Text segment:
---
= Aspiring Adventures =

New Zealand travel company

Aspiring Adventures is an adventure travel company with operations in South America (specifically, Peru, Ecuador, Colombia, Bolivia, and Patagonia), New Zealand, Australia, and Vanuatu.

The company offers trips centered on hiking, biking, and kayaking, as well as cultural events and local food.

==History==
Aspiring Adventures was established by Steve Wilson (from New Zealand) and Katy Shorthouse (from Australia), who started working together in the adventure travel industry in 2005. The company organizes itineraries which include cultural events, such as the Inti Raymi festival in Peru, and the Naghol land diving ceremony of Pentecost Island, Vanuatu.

The company head office is located in Dunedin, New Zealand, and has satellite offices in Lima, Peru, Melbourne, Australia, and Rothenburg ob der Tauber, Germany.

In 2009, Aspiring Adventures created their first mountain biking trips on the Inca Trails in Peru.

In 2014, Aspiring Adventures was selected as having one of the world's 50 Best Guided Expeditions by National Geographic Traveler magazine. In 2015, the magazine listed the company's Quyllur Rit'i tour as one of the best in Central and South America.

In 2020 during the COVID-19 pandemic, Aspiring Adventures created "cooee", an online platform for personalised virtual tours, after international travel was suspended.
---
Instructions:
**A)** According to the Aspiring Adventures article, in what year did the company create its first mountain biking trips on the Inca Trails in Peru?
**B)** Repeat word for word the part of the Aspiring Adventures article that opens with the words containing "The company offers" and closes with "der Tauber, Germany.".
Rely on nothing but the Aspiring Adventures article here.

Data to examine:
---
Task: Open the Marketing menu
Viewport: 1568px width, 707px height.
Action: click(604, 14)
---
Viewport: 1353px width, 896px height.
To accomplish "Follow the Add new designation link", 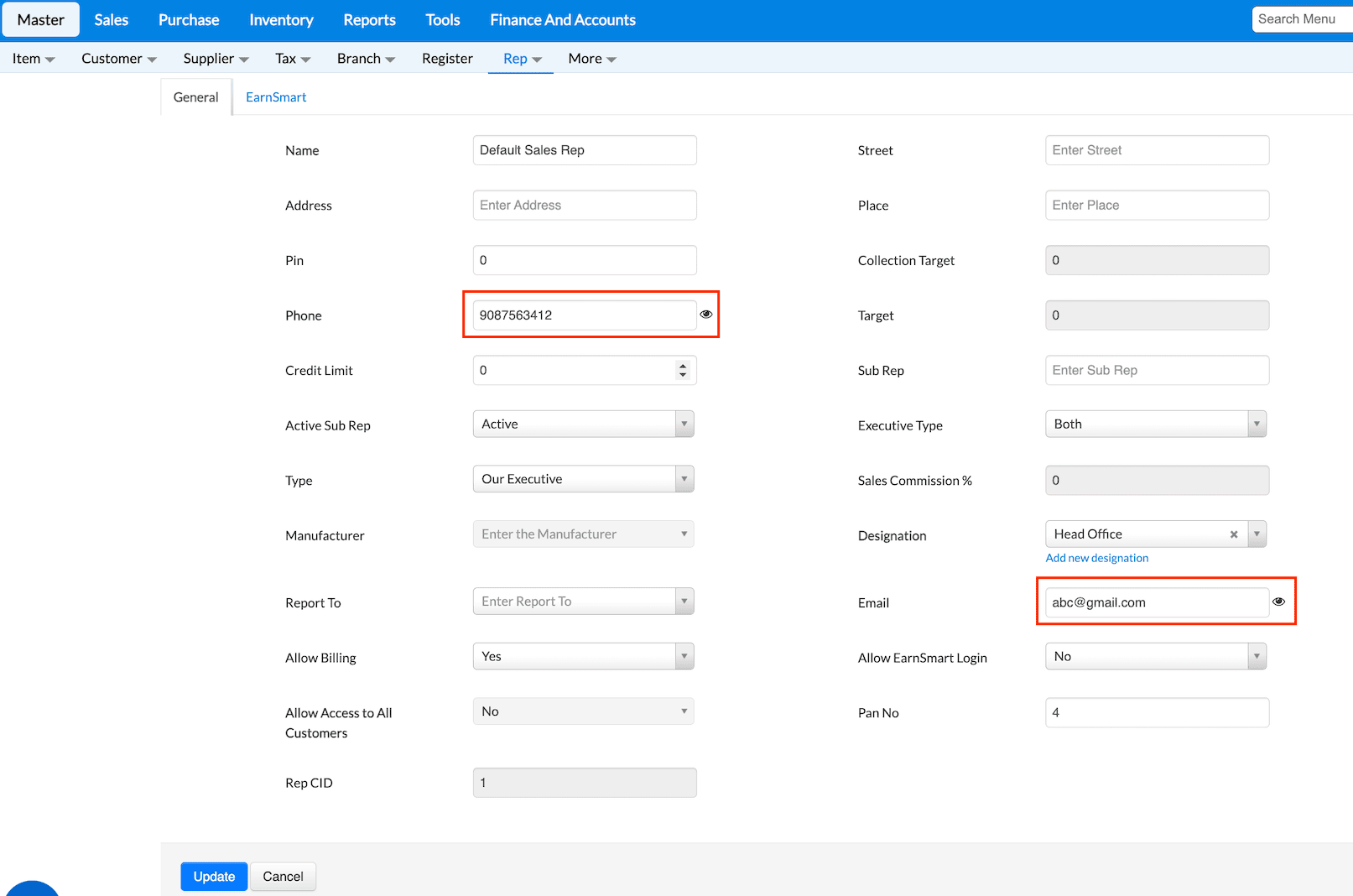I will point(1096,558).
---
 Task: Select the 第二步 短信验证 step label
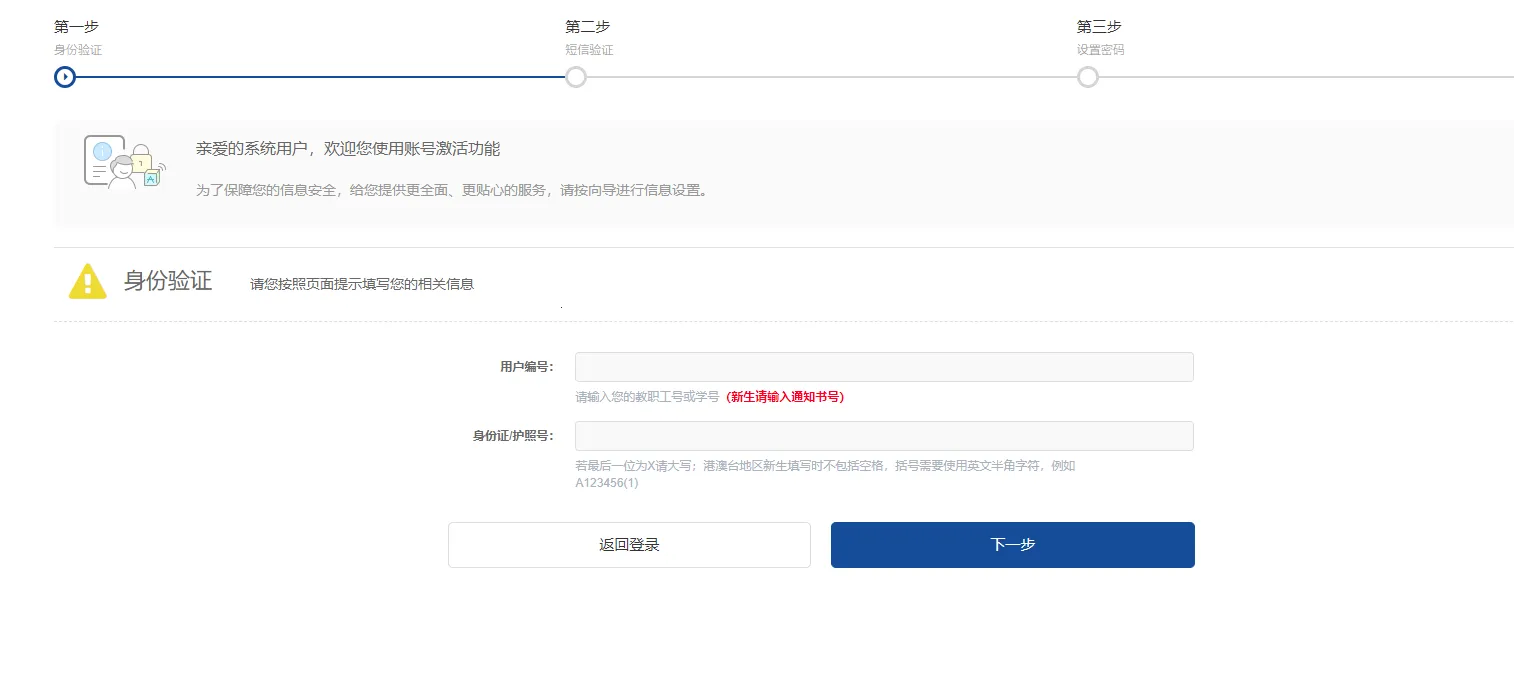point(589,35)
---
Responses per task:
**A)** 2009

**B)**
The company offers trips centered on hiking, biking, and kayaking, as well as cultural events and local food.

==History==
Aspiring Adventures was established by Steve Wilson (from New Zealand) and Katy Shorthouse (from Australia), who started working together in the adventure travel industry in 2005. The company organizes itineraries which include cultural events, such as the Inti Raymi festival in Peru, and the Naghol land diving ceremony of Pentecost Island, Vanuatu.

The company head office is located in Dunedin, New Zealand, and has satellite offices in Lima, Peru, Melbourne, Australia, and Rothenburg ob der Tauber, Germany.